A 34-year-old woman presents to the outpatient clinic with a 4-day history of watery diarrhea, abdominal cramping, and low-grade fever. She recently attended a picnic where she consumed undercooked chicken. She denies bloody stools or recent antibiotic use. Vitals signs are blood pressure 106/64 mmHg, heart rate 120 beats/minute, and temperature 37.8°C. Physical examination reveals tachycardia and generalized right lower quadrant abdominal tenderness to palpation. Laboratory studies include a serum creatinine of 1.1 mg/dL, blood urea nitrogen of 37 mg/dL, alanine aminotransferase of 38 IU/L, and aspartate aminotransferase of 25 IU/L. Stool culture grows gram-negative, comma-shaped bacilli that are oxidase-positive and grow on thiosulfate–citrate–bile salts–sucrose agar with yellow colonies.
A) Campylobacter jejuni
Campylobacter jejuni causes foodborne gastroenteritis with watery diarrhea and abdominal cramping, and is often linked to poultry. Stool culture shows gram-negative, comma-shaped, oxidase-positive bacilli forming yellow colonies on Thiosulfate–citrate–bile salts–sucrose agar.
Answer choice B: Clostridium difficile, is incorrect.Clostridium difficile typically causes diarrhea following antibiotic use, is gram-positive, and forms toxin-mediated pseudomembranous colitis.
Answer choice C: Salmonella enterica, is incorrect.

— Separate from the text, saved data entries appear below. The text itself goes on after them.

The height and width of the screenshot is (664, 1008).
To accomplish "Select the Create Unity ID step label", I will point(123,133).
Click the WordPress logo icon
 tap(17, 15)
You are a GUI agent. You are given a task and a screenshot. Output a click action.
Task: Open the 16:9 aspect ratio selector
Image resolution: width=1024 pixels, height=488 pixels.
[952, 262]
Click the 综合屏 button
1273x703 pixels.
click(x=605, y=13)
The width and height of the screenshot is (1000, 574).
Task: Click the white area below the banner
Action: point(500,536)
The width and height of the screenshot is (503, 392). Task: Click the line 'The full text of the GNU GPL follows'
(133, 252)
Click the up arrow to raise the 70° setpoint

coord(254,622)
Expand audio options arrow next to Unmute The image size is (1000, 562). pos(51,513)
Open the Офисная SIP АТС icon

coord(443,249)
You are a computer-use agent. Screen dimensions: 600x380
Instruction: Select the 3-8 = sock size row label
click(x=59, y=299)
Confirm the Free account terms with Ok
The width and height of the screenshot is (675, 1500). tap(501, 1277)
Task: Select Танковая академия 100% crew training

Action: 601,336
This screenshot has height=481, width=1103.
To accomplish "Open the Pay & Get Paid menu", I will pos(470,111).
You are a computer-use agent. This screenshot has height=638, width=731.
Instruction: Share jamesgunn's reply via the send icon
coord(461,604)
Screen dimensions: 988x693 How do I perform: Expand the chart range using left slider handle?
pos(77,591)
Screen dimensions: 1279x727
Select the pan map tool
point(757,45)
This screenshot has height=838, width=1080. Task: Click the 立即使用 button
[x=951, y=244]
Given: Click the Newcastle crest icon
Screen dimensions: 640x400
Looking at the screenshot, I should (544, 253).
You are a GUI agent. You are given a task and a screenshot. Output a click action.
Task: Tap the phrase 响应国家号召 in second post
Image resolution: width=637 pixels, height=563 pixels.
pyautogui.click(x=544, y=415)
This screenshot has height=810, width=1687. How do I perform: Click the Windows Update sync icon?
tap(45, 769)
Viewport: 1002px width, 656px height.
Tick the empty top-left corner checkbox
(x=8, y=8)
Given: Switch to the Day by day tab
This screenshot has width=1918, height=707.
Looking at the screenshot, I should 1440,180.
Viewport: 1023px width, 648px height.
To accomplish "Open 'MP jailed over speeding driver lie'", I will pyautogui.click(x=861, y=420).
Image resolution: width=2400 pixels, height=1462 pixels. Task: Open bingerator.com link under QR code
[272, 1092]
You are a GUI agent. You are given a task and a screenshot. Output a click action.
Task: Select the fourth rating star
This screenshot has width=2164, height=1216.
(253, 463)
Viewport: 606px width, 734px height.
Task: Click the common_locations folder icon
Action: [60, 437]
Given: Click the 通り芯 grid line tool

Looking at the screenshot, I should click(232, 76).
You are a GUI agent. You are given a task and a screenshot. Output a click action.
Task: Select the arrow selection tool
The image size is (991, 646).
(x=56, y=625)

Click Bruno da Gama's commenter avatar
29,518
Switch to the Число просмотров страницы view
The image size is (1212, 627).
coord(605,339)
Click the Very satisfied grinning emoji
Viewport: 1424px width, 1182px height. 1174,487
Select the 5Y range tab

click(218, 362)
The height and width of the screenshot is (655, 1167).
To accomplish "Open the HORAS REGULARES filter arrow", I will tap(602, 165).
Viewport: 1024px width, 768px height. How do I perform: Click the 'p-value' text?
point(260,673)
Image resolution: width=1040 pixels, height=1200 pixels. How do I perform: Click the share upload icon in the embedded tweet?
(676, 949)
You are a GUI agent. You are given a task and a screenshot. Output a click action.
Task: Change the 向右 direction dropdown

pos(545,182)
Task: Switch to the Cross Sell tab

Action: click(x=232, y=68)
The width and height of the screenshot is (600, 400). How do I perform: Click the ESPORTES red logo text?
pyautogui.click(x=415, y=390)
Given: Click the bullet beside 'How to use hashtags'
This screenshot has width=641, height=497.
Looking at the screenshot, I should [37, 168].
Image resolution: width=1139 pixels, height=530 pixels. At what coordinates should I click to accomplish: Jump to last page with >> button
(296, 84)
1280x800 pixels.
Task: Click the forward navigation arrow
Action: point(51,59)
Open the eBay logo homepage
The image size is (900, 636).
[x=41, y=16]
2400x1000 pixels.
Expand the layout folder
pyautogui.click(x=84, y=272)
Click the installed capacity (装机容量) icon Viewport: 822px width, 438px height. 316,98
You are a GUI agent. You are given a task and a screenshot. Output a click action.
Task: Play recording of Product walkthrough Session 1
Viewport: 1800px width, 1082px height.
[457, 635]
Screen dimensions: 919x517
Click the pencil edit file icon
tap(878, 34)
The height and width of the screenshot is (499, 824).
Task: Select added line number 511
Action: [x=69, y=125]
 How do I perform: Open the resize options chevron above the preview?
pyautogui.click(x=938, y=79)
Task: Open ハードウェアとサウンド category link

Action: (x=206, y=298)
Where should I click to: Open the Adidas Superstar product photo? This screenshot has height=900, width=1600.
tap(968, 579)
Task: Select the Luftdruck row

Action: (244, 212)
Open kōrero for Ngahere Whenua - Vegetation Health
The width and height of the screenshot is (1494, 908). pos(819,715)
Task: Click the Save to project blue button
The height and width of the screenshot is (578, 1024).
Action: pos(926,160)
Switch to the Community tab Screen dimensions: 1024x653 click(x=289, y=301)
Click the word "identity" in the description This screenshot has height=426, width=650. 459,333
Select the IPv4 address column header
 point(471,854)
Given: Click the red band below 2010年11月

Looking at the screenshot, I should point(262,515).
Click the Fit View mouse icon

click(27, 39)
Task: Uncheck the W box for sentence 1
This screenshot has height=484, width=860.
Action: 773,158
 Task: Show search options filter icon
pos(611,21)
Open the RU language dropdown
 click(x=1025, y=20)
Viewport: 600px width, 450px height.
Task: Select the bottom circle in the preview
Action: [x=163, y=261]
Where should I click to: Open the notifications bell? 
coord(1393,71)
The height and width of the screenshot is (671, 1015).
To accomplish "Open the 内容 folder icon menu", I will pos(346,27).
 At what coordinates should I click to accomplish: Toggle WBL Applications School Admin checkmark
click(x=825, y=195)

Salmonella is a gram-negative, non-lactose-fermenting bacillus, is not comma-shaped, and grows on selective media like Hektoen enteric (HE) agar.
Answer choice D: Shigella flexneri, is incorrect.Shigella causes bloody diarrhea, is a gram-negative, non-motile bacillus, and does not grow on Thiosulfate–citrate–bile salts–sucrose or show oxidase positivity.
Answer choice E: Vibrio cholerae, is incorrect. Vibrio cholerae causes profuse rice-water diarrhea, and grows on Thiosulfate–citrate–bile salts–sucrose with yellow colonies, but is associated with contaminated water, not poultry, and is less likely in this clinical setting.
Key Learning Point
Campylobacter jejuni causes foodborne diarrhea (poultry-linked), identified by gram-negative, comma-shaped, oxidase-positive bacilli with yellow Thiosulfate–citrate–bile salts–sucrose colonies. Self-limiting; azithromycin for severe cases, prevents complications like Guillain-Barré syndrome.